9. También en la distinción entre la función magisterial y la jurisdiccional, es indudable que en la sociedad eclesial también la potestad judicial emana de la más general «potestad del régimen», «la cual, ciertamente, por institución divina, existe en la Iglesia» (canon 129 § 1), y que es triple: «legislativa, ejecutiva y judicial» (canon 135 § 1). Por tanto, cuando surjan dudas en tomo a la conformidad de un acto (por ejemplo, en el caso específico de un matrimonio) con norma objetiva, y consecuentemente sea cuestionada la legitimidad o también la misma validez de dicho acto, debe buscarse la referencia en el juicio correctamente formulado por la autoridad legítima (cfr. canon 135 § 3) y, en cambio, no en un pretendido juicio privado, y mucho menos en un convencimiento arbitrario de la persona. Este principio, defendido incluso por la ley canónica, establece: «Aun cuando el matrimonio anterior sea nulo o haya sido disuelto por cualquier causa, no por eso es lícito contraer otro antes de que conste legítimamente y con certeza la nulidad o disolución del precedente» (canon 1085 § 2).

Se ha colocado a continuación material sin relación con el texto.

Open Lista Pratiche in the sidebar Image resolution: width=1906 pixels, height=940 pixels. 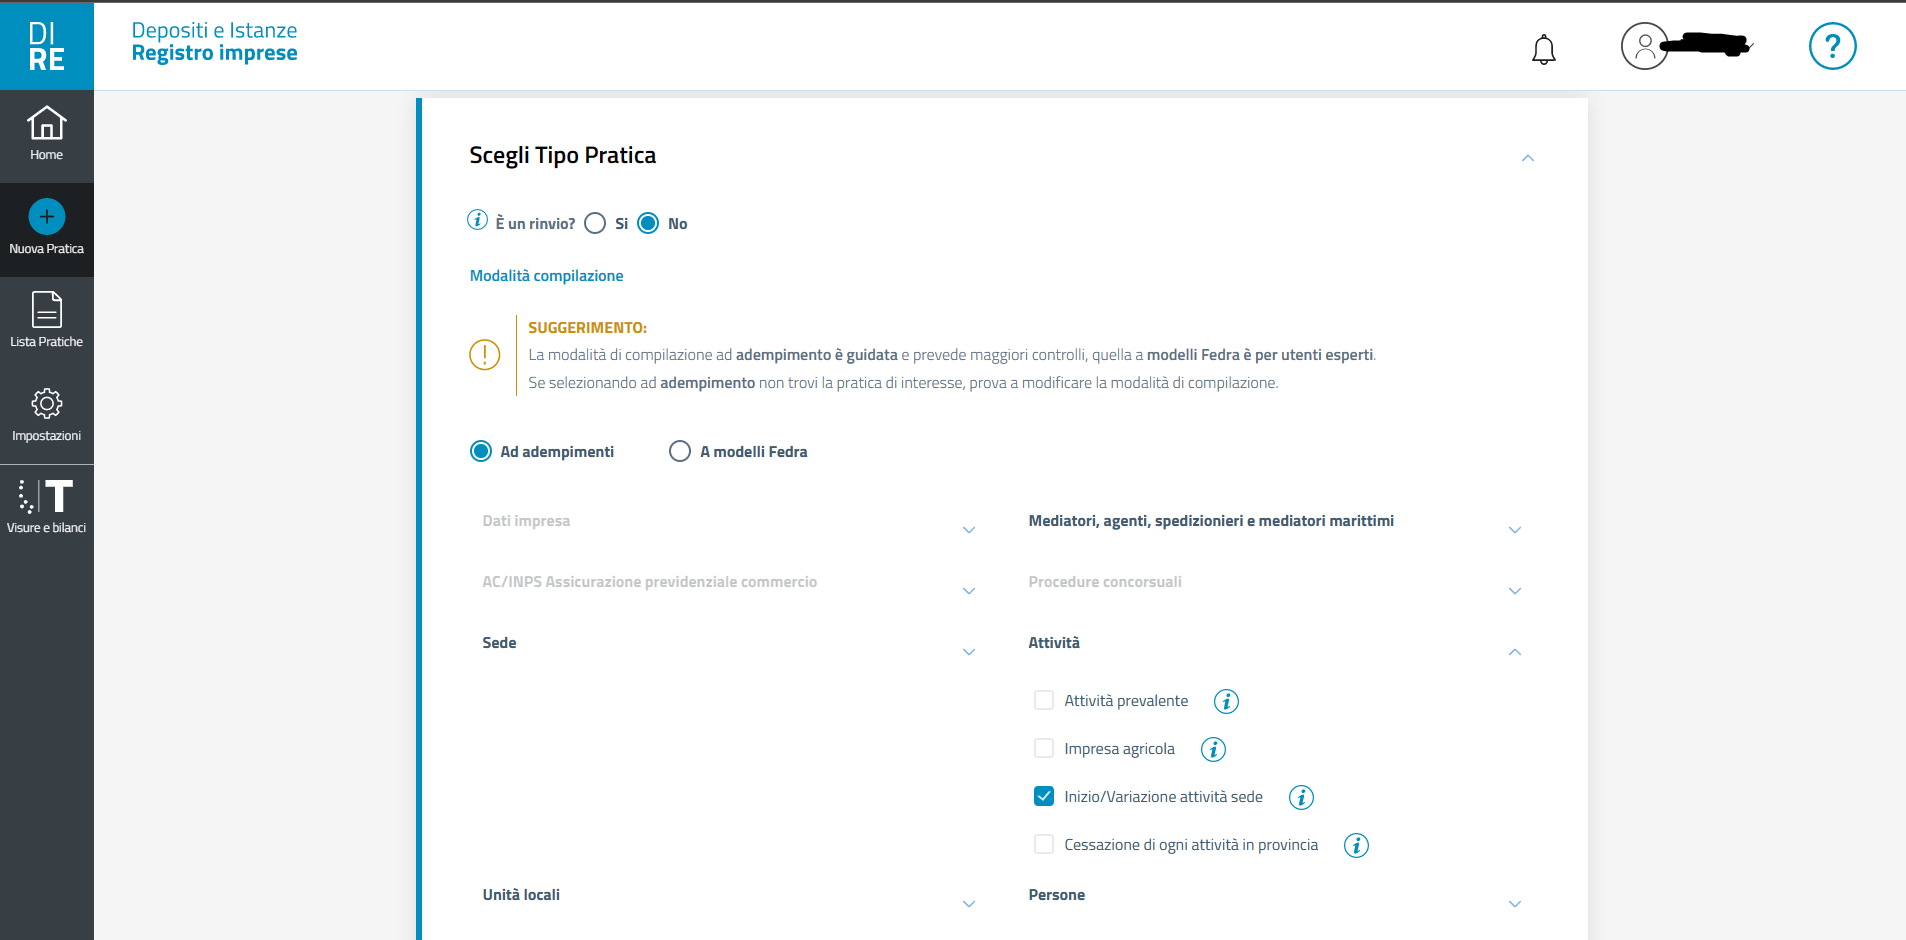(47, 320)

Por tanto, se situaría al margen y, más aún, en posición antitética con el auténtico magisterio eclesiástico y con el mismo ordenamiento canónico -elemento unificador y en cierto modo insustituible para la unidad de la Iglesia- quien pretendiera quebrantar las disposiciones legislativas concemientes a la declaración de nulidad del matrimonio. Dicho principio vale no sólo con respecto al derecho sustancial, sino también a la legislación de índole procesal. Es necesario tener en cuenta esto en la acción concreta, evitando dar respuestas y soluciones casi «en el fuero interno» a situaciones acaso difíciles, pero que no pueden ser abordadas y resueltas sino dentro del respeto de las vigentes normas canónicas. Esto, sobre todo, deben tenerlo en cuenta aquellos pastores que sintieran eventualmente la tentación de distanciarse substancialmente de los procedimientos establecidos y confirmados en el Código. A todos debe ser recordado el principio según el cual, a pesar de ser concedida al obispo diocesano la facultad de dispensar, bajo determinadas condiciones, de las leyes disciplinares, no le es permitido, sin embargo, dispensar «en las leyes procesales» (canon 87 § 1).
10. Estos son los puntos doctrinales que me urgía tratar hoy. Trabajando en el ámbito jurídico así dibujado, los jueces de los tribunales eclesiásticos y, en primer lugar, vosotros, prelados auditores de este foro apostólico, prestaréis un gran beneficio al Pueblo de Dios. Os exhorto a que intentéis desarrollar siempre vuestro trabajo con aquel conocimiento adecuado del hombre y con aquella actitud de obligado respeto de su dignidad sobre la que hoy os he hablado.
Confiando en vuestro sincero sentimiento de disponibilidad a las indicaciones del magisterio y persuadido del gran sentido de responsabilidad con el que ejercéis la altísima función a vosotros confiada para el bien de la sociedad eclesial y humana, os hago llegar mis mejores deseos y, de corazón, os imparto la bendición apostólica.